[保存済みのデータ項目]
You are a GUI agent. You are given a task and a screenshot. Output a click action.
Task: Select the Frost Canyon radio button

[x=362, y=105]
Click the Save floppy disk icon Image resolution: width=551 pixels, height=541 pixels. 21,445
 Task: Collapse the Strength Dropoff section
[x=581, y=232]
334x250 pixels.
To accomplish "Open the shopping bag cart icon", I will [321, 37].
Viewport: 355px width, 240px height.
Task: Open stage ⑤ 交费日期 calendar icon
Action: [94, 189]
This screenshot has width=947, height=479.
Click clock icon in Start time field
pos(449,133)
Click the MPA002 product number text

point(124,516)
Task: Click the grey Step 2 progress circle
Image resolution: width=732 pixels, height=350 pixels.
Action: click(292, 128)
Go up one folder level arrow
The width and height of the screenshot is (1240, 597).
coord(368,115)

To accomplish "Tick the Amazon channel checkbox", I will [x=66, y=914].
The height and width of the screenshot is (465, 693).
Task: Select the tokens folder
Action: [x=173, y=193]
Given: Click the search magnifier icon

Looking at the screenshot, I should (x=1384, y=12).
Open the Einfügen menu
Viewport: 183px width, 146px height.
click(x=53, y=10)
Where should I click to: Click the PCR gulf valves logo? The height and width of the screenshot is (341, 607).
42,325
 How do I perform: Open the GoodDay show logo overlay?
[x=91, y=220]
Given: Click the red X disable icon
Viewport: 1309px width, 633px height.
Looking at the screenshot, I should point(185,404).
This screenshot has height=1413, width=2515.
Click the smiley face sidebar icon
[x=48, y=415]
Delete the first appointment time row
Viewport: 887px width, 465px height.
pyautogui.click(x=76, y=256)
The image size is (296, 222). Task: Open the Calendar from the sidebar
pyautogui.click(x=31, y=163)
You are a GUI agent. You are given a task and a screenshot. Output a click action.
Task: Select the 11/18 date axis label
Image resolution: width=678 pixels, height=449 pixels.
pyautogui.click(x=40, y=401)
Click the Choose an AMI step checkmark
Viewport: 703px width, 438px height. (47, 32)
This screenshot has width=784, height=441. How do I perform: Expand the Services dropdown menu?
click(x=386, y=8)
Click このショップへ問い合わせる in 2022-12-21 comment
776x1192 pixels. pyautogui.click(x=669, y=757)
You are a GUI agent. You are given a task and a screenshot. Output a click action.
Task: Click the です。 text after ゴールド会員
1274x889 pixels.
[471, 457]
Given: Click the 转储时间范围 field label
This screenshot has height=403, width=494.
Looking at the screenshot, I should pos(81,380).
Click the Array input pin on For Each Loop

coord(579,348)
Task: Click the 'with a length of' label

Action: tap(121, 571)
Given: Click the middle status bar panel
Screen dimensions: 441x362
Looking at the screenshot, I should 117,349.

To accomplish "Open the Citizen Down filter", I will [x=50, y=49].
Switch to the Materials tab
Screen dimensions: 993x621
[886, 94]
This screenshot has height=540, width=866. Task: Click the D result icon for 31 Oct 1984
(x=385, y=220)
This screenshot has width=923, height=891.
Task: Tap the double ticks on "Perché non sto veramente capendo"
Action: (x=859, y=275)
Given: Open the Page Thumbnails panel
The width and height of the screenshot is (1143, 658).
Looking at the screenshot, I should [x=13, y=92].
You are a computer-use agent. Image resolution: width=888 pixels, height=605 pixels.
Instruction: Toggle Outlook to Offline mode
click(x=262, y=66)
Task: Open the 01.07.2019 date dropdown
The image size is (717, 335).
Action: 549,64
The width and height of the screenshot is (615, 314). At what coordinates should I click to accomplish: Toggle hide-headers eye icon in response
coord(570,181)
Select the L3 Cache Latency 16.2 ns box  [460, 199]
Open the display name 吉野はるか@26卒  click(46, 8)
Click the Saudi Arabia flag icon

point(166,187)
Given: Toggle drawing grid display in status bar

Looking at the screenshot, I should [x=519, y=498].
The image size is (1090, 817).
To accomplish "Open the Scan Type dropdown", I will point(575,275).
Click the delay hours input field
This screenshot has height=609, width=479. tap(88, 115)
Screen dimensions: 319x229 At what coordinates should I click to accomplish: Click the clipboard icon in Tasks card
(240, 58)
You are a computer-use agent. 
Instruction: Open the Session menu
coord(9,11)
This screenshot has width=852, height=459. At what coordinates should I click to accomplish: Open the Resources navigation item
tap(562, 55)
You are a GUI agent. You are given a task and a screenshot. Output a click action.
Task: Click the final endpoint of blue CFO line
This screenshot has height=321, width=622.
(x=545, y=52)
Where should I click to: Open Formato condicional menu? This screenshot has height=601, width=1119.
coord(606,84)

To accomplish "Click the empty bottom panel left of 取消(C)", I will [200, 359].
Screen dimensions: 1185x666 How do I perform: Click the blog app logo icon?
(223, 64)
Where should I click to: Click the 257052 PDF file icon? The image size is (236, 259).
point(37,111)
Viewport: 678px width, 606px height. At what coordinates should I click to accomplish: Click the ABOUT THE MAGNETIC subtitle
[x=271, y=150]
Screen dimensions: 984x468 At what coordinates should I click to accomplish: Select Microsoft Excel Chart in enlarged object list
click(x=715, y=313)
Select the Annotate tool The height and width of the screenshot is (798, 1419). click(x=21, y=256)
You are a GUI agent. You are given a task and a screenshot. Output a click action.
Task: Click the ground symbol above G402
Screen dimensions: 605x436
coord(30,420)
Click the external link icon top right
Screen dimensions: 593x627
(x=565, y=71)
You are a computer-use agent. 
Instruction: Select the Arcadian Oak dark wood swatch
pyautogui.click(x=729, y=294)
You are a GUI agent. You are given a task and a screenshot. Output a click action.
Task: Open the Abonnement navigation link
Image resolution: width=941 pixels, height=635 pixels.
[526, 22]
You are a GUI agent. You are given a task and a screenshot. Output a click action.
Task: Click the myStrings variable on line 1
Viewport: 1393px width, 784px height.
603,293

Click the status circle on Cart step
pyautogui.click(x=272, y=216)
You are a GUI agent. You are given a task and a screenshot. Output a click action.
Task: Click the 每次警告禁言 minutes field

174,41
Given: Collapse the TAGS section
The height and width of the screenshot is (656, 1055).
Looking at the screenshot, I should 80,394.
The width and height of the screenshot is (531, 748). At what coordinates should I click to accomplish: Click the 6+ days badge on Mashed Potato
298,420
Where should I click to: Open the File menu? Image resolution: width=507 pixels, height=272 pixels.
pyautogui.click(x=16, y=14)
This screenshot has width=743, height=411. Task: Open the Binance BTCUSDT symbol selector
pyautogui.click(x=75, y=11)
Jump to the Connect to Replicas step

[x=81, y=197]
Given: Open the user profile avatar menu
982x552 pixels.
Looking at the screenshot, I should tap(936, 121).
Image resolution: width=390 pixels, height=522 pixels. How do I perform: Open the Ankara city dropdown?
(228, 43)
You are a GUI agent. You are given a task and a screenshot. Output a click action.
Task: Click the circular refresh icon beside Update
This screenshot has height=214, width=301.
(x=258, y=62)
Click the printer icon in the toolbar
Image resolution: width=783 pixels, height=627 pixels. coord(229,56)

◆ **課題設定**
項目のうち「Given: Open the user profile avatar menu」を含む行から「(x=258, y=62)」を含む行までを、「Ankara」を「Istanbul」に改めて更新し、その範囲のみを再掲してください。ほかの部分は一切変更しないでください。

◆ **結果は以下**
Given: Open the user profile avatar menu
982x552 pixels.
Looking at the screenshot, I should tap(936, 121).
Image resolution: width=390 pixels, height=522 pixels. How do I perform: Open the Istanbul city dropdown?
(228, 43)
You are a GUI agent. You are given a task and a screenshot. Output a click action.
Task: Click the circular refresh icon beside Update
This screenshot has height=214, width=301.
(x=258, y=62)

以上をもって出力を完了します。